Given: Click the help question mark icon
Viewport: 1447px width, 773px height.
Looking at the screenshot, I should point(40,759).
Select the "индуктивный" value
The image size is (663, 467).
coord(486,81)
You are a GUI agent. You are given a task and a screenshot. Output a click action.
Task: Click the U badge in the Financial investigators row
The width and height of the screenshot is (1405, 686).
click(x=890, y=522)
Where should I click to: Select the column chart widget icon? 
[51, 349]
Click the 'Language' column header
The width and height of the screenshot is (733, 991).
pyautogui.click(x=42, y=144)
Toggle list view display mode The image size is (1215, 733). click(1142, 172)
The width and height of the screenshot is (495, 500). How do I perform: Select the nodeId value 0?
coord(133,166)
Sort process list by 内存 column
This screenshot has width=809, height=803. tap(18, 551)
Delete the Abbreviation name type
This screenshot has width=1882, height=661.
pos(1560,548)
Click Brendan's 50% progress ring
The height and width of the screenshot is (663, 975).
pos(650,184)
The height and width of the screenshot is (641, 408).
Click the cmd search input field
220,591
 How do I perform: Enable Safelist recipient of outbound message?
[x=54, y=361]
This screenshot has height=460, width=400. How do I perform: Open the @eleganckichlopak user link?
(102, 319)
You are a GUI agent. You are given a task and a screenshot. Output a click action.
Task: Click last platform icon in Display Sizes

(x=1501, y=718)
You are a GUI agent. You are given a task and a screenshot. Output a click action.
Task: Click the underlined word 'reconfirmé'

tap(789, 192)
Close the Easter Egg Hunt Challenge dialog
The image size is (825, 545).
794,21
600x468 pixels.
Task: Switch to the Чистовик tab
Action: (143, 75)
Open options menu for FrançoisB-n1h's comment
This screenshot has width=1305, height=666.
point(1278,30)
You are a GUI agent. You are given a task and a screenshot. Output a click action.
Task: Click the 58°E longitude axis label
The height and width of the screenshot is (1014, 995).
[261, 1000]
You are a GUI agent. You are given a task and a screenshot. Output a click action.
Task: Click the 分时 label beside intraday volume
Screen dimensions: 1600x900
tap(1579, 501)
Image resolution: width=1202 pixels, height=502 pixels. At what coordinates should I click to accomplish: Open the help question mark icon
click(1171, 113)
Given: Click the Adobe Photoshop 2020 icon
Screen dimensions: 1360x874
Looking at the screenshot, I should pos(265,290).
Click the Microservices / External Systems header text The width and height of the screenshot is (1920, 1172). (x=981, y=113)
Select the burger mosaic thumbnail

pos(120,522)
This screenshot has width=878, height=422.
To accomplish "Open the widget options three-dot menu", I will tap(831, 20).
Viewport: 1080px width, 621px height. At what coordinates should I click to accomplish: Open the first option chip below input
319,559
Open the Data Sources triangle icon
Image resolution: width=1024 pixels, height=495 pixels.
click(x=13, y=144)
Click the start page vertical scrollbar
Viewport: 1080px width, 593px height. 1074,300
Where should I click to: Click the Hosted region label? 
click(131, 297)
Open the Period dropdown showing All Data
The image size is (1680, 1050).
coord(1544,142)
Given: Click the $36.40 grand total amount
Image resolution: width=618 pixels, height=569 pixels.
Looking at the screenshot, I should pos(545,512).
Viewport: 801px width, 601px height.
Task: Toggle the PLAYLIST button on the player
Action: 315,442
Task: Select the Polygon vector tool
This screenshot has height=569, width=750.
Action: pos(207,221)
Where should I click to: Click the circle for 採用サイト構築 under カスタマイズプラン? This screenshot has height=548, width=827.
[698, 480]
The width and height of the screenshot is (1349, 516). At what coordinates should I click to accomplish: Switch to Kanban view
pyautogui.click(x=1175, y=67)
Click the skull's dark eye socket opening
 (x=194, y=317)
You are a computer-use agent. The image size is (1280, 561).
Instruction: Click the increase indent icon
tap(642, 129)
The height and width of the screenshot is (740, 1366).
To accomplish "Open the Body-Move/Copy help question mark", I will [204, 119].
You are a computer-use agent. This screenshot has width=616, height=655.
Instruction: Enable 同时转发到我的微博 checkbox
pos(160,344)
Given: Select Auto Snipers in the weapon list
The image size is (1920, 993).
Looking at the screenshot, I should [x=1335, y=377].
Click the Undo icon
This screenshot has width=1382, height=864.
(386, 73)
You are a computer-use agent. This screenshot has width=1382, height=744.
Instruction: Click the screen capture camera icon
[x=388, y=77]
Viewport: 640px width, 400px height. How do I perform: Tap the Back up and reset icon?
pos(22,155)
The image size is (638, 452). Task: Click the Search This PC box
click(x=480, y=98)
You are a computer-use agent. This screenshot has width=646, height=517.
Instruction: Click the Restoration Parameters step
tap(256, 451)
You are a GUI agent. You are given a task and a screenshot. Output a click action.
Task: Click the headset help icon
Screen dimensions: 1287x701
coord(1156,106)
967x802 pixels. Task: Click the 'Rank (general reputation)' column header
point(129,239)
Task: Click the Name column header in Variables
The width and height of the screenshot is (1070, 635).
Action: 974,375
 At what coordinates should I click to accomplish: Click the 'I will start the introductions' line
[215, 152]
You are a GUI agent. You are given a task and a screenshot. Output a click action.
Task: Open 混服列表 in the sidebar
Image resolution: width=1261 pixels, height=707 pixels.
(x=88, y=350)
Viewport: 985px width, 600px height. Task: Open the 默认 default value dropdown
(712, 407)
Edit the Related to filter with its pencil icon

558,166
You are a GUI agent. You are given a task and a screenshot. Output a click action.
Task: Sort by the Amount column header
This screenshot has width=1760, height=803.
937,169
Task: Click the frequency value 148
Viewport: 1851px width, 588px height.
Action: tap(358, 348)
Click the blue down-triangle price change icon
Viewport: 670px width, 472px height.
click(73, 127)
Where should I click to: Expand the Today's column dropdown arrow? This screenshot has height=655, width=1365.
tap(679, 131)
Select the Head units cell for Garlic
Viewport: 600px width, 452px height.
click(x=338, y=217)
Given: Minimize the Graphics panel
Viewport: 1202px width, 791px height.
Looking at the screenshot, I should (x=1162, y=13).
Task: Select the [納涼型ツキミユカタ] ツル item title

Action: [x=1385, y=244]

Description of the task – Find each line in the listing above that contains "computer", and copy that line.

Written solution –
You are a computer-use agent. The image size is (1280, 561).
You are a computer-use agent. This screenshot has width=616, height=655.
You are a computer-use agent. This screenshot has width=1382, height=744.
You are a computer-use agent. This screenshot has width=646, height=517.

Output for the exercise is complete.